GEPS 017: Flexible gen.lib Interface

From Gramps
Revision as of 02:32, 15 August 2015 by Sam888 (talk | contribs)
(diff) ← Older revision | Latest revision (diff) | Newer revision → (diff)
Jump to: navigation, search
This proposal has been withdrawn.

Update: After building a prototype, it was found to be too slow for general use. Rather, it seems to be better to cache the data as it appears when it comes from the BSDDB database (pickled, serialized versions of gen.lib objects).

gen.lib is the Python interface for all of the objects in Gramps. Currently, it is not directly tied to any data storage mechanism, except for the implicit assumption that objects are created through an unserialize method for each object.

This proposal explores the possibility of making the creation of objects more general, and less tied to the particular unserializing process.

The prototype uses a combination of Delayed evaluation, and removing of gen.lib objects' properties. When a property was accessed, the delayed object was evaluated, and the set to the attribute.


Currently, the main database interface for getting an object looks like:

>>> db.get_person_from_handle(handle)

This uses the only existing manner of creating a person supported by gen.lib:

>>> Person().unserialize(data)

where data is a serialized (non-object) representation of a Person.

This has several issues:

  1. Person() is first initialized as a completely empty object
  2. it may unserialize data that isn't needed
  3. it only allows data to be created in this particular manner
  4. it can be very slow, specifically when unserializing primary objects containing with many secondary objects or reference objects
  5. the unserialize is directly linked with the bsddb table layout. As a consequence, database layouts that are different suffer a huge penalty (not possible to do only sweeps over one table only, it is necessary to always hit multiple tables)

This proposal would use an alternative gen.lib construction, that avoids these problems.

As further evidence that there are problems with the current approach in Gramps, it suffices to look at src/gui/views/treemodels. Eg for, we have:

def column_date(self,data):
       if data[COLUMN_DATE]:
           event = gen.lib.Event()
           return DateHandler.get_date(event)
       return u

In this code, data was obtained as raw data from the database: data = db.get_raw_event_data(handle) The model needs to store the position in the data of the date storage, COLUMN_DATE. This couples the database table with the view implementation. Only when present is an event object created, so the overhead of making an event can no longer be avoided. This however is a very costly operation as now the entire event is initialized, also eg EventType(), NoteBase(), .... All this to only obtain the date contained in the event object.

Possible Fixes


In the detailed mailing-list discussion [1], there were four possible solutions dicussed:

  1. If an alternative is needed, use something outside of gen.lib
  2. Using a lazy() wrapper to only evaluate what is necessary
  3. Explicit delayed unpickling
  4. Use an Engine inside each object to retrieve data when necessary

These come down to:

  1. Replicate
    Replicating gen.lib has the benefit of having zero impact on the current gen.lib.

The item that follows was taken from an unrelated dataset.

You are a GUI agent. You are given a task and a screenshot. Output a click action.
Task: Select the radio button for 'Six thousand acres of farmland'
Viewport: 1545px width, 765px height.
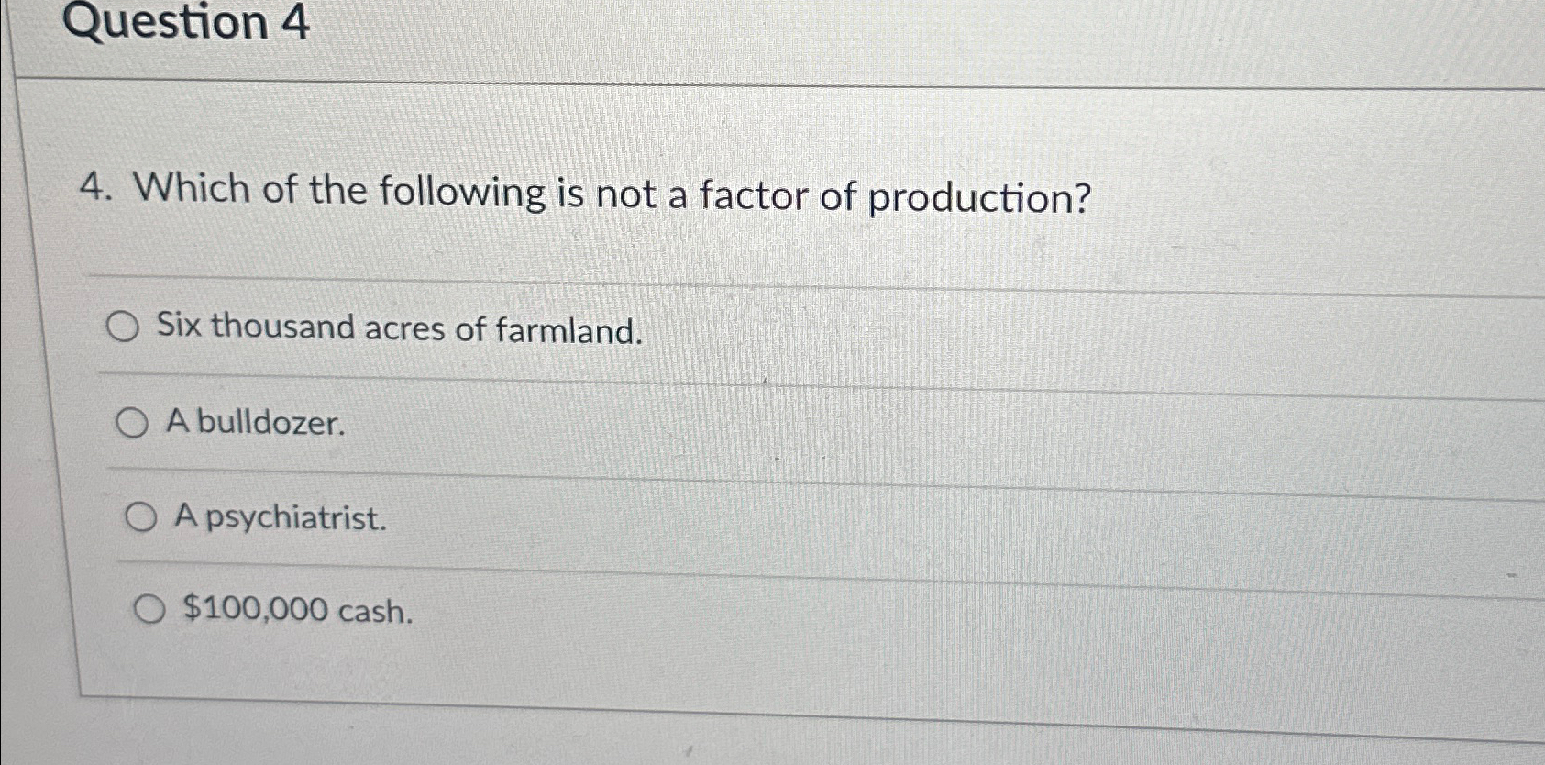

However it would require two separate code paths to maintain, and does nothing to address unnecessary unpickling in BSDDB. It also means gramps-connect and gramps proper will have no real code to share
  2. Lazy Wrapper
    The lazy wrapper idea was shown to have some savings in postponing unserializing (see patch in bug report [2]). However, the requirement to wrap all data in lazy(), and the unintended side-effects were too great a cost.
  3. Explicit delayed unpickling
    Just save the data of substructure until you need to unserialize it. This is still based on pickling and is limiting in future approaches.
  4. Engine
    The best choice considered so far is to build an invisible engine into the gen.lib framework. This proposal would use an alternative gen.lib construction, that avoids the problems listed in the introduction. We will detail it below.

A gen.lib Engine


This proposal would use an alternative gen.lib construction, that avoids the problems listed in the introduction.

The core concept is that when using gen.lib on a database, an Engine object must be created, which will contain the methods needed to map database data to object attributes. All objects will have access to this Engine via a factory method.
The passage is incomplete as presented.